#### DOCUMENT EXCERPT:
--*--
September 10, 2019

I’m in the middle of Glacier Bay, Alaska, and there is spotty Internet service today, so I’m flying blind, living on my memory of history alone (plus a few stored memories from my ample historical data files).

It makes me wonder if we would worry so much about the markets if there were no Internet service…

This week was remarkably placid in stock market history 20 years ago, until a dramatic event happened in 2001: In 1999, the Dow centered around 11,000 all week long (September 7-10). The next year (2000), the market enjoyed a second peak around Labor Day (a double top), and then the Dow was eerily calm, not changing more than 45 points in any day, staying right around 11,230 for the first half of September.

The stock market was also unusually placid on Monday, September 10, 2001. The Dow changed less than half a point that day, falling from 9605.9 to 9605.5. (Then came disaster the following morning.)

Going into September 2001, America had enjoyed three straight years of federal budget surpluses, but in the 18 years since 9-11, American boots have been on the ground in Afghanistan for nearly 18 years and in Iraq 16+ years, draining our Treasury and costing thousands of lives and denting our global reputation.

We’re coming up to Constitution Day (more on that next week). In the 230 years since our first President and Congress took power, America became #1 by (mostly) avoiding foreign conflicts and reaping the fruits of Europe’s folly in their own endless warfare. The Louisiana Purchase (1803) doubled the nation’s size for a song ($15 million) due to Napoleon’s need for fast cash to fight wars. President Jefferson then sent Lewis & Clark to explore the West. So vast and forbidding was the far West that Jefferson predicted it would take 1,000 years to populate the frontier to the Pacific Ocean, but it took less than a century.
--*--
#### WHAT TO DO:
In the market history note, how did the Dow move on Monday, September 10, 2001?

#### DATASET ENTRIES:
--*--
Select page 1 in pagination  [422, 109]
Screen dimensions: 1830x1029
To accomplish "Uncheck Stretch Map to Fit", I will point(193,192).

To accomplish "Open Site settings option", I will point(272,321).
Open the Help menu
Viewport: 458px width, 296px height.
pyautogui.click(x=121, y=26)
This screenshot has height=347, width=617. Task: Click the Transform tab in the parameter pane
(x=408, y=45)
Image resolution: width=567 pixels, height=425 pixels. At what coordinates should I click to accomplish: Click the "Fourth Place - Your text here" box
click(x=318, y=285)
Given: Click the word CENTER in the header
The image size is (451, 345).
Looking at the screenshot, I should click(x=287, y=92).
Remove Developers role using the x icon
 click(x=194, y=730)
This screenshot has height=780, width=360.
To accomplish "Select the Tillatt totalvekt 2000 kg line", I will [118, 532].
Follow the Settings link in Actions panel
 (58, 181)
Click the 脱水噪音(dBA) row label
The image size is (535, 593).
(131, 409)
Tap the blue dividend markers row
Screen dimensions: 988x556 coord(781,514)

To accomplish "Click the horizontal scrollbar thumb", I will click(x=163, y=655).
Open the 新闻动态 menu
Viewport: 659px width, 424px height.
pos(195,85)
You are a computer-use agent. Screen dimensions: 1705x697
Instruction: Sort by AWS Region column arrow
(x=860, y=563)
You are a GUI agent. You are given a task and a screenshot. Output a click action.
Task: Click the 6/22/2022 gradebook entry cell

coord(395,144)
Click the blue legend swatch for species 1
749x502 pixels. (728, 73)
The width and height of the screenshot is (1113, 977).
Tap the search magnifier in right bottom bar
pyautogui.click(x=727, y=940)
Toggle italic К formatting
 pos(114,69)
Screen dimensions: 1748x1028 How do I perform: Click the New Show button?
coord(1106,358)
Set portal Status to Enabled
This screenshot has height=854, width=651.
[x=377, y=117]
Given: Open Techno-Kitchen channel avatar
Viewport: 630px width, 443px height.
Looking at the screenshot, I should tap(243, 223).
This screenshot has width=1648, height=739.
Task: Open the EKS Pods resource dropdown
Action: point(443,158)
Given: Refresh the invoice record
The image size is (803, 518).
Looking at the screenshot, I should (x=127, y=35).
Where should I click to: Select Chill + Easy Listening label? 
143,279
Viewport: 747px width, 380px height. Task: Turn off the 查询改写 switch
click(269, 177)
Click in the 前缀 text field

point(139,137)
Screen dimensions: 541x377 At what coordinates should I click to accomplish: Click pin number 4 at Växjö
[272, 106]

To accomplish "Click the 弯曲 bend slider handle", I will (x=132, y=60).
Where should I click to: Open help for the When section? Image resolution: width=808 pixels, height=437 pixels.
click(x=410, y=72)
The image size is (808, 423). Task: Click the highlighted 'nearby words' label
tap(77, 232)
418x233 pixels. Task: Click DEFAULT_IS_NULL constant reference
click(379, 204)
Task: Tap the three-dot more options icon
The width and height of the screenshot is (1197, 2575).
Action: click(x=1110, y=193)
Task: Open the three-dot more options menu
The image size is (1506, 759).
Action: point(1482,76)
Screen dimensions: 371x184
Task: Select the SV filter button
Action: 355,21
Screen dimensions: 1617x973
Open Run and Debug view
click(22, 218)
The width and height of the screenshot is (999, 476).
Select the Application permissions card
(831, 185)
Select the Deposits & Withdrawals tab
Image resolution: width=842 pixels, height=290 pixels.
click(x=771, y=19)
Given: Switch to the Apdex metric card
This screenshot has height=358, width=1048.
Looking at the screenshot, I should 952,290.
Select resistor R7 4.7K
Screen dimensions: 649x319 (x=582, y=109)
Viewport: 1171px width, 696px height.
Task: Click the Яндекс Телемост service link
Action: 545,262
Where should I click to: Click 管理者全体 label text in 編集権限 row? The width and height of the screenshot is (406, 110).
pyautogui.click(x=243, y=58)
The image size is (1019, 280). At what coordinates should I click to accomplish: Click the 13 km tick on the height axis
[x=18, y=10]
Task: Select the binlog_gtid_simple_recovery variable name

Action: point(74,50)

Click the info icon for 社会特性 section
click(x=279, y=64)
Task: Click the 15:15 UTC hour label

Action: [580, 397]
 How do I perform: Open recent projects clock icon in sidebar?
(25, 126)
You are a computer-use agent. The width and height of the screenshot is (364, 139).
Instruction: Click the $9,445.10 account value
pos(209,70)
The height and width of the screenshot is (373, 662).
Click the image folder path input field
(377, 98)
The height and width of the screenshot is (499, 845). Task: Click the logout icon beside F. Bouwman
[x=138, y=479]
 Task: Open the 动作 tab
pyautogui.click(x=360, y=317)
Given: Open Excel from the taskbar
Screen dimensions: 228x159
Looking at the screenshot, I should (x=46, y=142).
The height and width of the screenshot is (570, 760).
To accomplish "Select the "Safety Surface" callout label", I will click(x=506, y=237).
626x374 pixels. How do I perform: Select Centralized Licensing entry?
--*--
#### TASK RESULT:
It changed less than half a point, falling from 9605.9 to 9605.5.